What needs to be done:
Search the records for the word "dialog" and pick out every line that has it.

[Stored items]
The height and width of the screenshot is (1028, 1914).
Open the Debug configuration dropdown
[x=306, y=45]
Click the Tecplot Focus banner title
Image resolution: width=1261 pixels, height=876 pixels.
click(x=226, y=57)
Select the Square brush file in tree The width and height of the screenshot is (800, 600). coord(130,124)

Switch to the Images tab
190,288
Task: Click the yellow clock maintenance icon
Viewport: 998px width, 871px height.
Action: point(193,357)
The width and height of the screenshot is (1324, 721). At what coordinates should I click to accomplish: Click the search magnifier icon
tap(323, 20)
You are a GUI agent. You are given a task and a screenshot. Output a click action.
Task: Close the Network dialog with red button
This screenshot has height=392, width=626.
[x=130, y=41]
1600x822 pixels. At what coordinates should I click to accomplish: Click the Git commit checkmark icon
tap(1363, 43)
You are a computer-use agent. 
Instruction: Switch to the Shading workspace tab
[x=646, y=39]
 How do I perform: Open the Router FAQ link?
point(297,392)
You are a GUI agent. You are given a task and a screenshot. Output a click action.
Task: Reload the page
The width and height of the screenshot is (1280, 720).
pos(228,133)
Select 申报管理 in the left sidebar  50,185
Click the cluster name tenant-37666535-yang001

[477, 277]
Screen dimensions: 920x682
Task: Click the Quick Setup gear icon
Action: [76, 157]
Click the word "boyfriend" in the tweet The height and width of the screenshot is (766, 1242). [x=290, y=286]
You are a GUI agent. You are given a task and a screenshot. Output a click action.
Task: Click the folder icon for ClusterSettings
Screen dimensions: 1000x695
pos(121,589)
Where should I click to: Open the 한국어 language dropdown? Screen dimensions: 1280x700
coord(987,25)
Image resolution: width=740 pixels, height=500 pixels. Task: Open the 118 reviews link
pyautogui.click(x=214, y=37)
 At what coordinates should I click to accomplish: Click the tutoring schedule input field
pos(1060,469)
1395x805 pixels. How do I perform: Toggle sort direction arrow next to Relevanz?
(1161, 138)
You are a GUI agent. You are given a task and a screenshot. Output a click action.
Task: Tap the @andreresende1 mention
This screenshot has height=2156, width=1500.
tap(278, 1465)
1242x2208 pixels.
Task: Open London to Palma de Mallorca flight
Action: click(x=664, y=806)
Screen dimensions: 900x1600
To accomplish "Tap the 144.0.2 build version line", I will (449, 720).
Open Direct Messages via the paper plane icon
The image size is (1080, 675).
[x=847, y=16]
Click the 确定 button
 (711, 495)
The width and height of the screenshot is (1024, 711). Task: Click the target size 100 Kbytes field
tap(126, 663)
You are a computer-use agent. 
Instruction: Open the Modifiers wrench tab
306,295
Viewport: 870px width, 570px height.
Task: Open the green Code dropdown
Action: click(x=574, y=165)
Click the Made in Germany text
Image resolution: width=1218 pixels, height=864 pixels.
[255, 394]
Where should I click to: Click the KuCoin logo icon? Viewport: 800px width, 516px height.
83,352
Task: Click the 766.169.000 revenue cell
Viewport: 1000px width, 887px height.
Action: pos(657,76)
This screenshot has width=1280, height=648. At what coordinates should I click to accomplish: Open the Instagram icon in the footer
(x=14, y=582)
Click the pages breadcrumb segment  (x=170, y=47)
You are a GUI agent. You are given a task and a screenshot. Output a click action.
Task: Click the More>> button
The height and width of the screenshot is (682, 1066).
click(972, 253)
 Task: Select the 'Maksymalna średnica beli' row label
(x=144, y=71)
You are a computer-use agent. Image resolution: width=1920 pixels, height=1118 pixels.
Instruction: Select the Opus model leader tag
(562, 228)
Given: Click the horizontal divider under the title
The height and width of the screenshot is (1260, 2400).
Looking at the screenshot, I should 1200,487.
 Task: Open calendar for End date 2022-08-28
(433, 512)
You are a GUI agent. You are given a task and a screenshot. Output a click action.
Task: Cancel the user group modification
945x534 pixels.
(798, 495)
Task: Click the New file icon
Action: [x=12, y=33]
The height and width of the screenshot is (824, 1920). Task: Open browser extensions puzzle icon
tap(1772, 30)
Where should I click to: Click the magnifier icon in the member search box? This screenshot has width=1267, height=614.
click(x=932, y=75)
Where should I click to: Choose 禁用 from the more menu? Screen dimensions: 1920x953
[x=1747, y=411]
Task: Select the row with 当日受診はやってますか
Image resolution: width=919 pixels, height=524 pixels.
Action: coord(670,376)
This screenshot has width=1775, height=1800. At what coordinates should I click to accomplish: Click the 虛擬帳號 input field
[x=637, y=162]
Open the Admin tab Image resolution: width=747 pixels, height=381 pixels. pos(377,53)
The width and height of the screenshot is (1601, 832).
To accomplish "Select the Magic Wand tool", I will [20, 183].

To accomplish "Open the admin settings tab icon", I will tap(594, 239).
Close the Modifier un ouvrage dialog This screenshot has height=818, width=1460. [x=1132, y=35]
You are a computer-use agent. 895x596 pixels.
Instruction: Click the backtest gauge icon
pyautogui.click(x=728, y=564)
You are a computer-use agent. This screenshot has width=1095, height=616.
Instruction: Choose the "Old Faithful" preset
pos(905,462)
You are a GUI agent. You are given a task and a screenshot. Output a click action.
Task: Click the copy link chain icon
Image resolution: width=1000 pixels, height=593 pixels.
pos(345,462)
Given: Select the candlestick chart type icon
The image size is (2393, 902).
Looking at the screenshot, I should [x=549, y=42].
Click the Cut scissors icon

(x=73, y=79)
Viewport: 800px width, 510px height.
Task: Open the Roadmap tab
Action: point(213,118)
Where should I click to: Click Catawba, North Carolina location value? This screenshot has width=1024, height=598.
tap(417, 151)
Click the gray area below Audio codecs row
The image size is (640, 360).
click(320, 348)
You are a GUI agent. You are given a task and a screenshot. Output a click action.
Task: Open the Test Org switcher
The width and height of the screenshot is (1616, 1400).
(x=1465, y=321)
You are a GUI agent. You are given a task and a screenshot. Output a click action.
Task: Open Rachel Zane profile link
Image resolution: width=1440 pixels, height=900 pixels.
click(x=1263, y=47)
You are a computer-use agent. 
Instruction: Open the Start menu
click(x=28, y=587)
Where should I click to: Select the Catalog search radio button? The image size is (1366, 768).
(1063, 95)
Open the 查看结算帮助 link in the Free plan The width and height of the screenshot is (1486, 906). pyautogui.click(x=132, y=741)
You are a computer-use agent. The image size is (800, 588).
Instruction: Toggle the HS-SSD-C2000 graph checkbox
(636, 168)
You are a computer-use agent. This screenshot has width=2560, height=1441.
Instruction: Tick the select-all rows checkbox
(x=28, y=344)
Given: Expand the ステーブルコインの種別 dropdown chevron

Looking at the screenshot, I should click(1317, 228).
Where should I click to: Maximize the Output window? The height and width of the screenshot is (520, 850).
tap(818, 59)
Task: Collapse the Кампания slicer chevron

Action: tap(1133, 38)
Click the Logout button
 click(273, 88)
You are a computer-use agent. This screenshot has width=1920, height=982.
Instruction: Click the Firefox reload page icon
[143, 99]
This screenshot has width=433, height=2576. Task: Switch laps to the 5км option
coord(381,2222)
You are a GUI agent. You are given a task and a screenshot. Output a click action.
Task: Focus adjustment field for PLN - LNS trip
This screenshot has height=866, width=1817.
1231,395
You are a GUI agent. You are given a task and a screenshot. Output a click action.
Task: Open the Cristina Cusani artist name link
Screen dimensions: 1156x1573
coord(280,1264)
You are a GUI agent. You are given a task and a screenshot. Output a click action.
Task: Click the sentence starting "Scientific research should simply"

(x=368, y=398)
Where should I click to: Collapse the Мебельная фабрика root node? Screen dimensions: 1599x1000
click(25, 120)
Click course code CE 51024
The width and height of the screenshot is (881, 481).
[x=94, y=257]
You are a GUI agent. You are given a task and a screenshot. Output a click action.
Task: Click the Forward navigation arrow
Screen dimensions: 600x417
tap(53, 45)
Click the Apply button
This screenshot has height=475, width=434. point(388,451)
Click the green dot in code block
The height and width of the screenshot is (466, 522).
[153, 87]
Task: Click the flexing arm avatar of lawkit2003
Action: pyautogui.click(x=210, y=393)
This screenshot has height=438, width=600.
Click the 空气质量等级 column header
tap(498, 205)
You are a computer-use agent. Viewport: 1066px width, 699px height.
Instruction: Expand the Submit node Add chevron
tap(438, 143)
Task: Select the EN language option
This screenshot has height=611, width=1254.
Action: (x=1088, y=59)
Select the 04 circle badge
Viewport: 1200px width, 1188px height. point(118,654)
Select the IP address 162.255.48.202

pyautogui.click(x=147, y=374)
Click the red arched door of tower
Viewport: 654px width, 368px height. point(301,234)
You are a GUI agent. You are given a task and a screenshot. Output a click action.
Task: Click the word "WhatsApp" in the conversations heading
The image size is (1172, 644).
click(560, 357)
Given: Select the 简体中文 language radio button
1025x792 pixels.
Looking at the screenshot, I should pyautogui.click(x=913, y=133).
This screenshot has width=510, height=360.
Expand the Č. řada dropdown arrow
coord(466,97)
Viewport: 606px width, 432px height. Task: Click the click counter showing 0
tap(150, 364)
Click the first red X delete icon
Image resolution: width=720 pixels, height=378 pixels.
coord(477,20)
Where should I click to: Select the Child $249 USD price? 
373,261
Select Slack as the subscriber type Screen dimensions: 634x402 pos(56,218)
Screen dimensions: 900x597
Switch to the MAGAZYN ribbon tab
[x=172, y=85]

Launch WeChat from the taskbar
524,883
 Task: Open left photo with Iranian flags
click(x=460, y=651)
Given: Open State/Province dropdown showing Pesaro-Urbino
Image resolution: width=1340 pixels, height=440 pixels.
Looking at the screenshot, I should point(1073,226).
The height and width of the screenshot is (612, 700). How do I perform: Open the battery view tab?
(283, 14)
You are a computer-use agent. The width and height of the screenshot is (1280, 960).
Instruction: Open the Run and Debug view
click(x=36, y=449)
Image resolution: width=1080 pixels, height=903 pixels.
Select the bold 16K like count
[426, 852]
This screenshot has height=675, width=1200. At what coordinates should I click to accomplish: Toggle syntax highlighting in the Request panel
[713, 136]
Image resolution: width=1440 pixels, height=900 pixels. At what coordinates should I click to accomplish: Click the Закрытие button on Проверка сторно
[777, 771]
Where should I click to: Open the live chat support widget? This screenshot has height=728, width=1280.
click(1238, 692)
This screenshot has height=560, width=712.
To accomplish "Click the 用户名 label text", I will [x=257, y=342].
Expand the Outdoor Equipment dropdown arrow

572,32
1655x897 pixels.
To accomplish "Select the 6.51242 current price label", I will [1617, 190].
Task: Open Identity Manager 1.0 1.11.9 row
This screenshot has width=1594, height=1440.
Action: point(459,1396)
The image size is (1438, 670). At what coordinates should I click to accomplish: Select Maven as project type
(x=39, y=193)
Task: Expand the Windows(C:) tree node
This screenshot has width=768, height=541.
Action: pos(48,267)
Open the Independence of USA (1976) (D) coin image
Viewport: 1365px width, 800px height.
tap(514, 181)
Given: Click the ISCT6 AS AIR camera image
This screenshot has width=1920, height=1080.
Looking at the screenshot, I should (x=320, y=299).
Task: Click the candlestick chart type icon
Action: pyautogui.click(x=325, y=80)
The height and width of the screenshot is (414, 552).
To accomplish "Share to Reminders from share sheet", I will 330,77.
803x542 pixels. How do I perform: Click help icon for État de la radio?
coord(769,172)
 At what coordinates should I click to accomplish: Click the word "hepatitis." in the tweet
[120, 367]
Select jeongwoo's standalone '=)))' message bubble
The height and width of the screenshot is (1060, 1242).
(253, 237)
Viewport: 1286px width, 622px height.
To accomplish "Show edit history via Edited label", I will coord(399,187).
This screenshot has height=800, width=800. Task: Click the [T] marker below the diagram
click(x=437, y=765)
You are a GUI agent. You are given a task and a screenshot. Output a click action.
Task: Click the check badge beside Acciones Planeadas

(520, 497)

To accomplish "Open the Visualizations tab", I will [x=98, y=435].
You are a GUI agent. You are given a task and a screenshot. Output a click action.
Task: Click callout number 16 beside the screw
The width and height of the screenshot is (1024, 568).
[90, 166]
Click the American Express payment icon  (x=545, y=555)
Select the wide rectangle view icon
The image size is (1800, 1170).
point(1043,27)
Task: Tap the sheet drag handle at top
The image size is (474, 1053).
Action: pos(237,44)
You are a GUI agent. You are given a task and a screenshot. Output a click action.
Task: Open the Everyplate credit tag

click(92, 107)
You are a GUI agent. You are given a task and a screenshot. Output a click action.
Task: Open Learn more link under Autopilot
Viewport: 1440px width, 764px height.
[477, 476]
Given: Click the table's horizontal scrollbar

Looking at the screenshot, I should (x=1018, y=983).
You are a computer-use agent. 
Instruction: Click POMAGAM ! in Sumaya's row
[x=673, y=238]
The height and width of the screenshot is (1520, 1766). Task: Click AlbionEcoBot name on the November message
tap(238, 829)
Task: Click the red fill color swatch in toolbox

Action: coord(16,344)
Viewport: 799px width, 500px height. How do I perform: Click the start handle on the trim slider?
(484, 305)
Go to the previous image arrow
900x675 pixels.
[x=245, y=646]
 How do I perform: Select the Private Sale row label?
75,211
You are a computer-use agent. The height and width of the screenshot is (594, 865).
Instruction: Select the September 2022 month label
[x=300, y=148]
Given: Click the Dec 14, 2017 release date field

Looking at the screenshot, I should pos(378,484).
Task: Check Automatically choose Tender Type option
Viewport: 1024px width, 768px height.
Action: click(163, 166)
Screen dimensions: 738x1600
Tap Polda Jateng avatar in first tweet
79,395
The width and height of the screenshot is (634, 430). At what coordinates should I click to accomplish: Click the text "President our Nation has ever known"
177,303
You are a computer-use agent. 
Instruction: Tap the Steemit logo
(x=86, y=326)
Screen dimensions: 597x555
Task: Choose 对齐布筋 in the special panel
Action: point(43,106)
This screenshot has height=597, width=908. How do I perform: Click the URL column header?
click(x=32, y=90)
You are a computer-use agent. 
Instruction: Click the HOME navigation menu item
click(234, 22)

Task solution:
Task: Close the Network dialog with red button
Close the Modifier un ouvrage dialog This screenshot has height=818, width=1460. [x=1132, y=35]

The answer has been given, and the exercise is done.